FOOTBALL fans, as a rule, are not much given to magnanimity.
Schadenfreude - a fancy term for gloating, not the legendary Bayern Munich goalkeeper - tends to be the natural order. Churlish, resentful, vitriolic; these adjectives all too often apply.
However, local rivalries are often intense, but they need not always be bitter. Take the case of Hearts stalwart Danny Stewart, a Tynecastle season ticket holder for 20 years, who, as The Herald reported yesterday, is to run the London Marathon wearing a Hibs strip in honour of a cousin who has been diagnosed with terminal cancer. He is, or should be, an example to us all.
So as a Hibby, and typing through gritted teeth (which involves hitting the keyboard very hard to the extent that IT FEELS LIKE EVERYTHING SHOULD BE CAPITALISED) I am going to be magnanimous and congratulate Hearts on winning the SPFL Championship, even though it might have been a different story if Hibs hadn't taken nine points off Rangers this season.
Like Mr Stewart's, many Edinburgh families involve mixed marriages of green and maroon. My wife's kin are Jambos, and all joking aside, some of them are quite nice. My old dad was a Hibby, but my uncle was of the misguided persuasion, and my two male cousins divvied up their affections 50-50. Most of us will have a friend or a relative in the opposite camp.
It has, I admit, sometimes been difficult to maintain these relationships. The saga of 2012 and all that (google it if you must; you will hear no more from me) put a strain on the equilibrium. The school playground is, I'm told, a trying place for young Hibbies.

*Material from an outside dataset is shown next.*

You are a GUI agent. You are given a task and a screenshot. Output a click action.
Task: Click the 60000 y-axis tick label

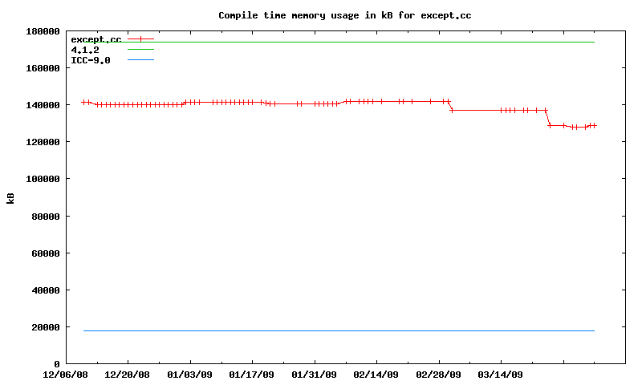point(46,253)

Hearts undeniably have the upper hand these days but, contrary to public opinion - listen up, kids - it was not always thus. In my formative years, during the 1960s and 70s, the boot was on the other, educated foot. There was the 1973 seven-nil game, and it seemed like Pat Stanton would pop up with a 97th-minute equaliser whenever he was needed.
In those days I went to every derby game with a Hearts-supporting friend; we would sit together in the centre stand of our respective grounds. Later, in the 1990s, a group of Hibs and Hearts fans who all drank in the venerable Edinburgh institution that is the Jinglin' Geordie pub would make a point of sharing taxis to the games, even through the run of 22 injustices in a row.
Happily, I still have Jambo friends, among them my esteemed colleague Robbie Dinwoodie, with whom it is possible to engage in cheery banter. Long may it continue. Even if they are jammy so-and-so's.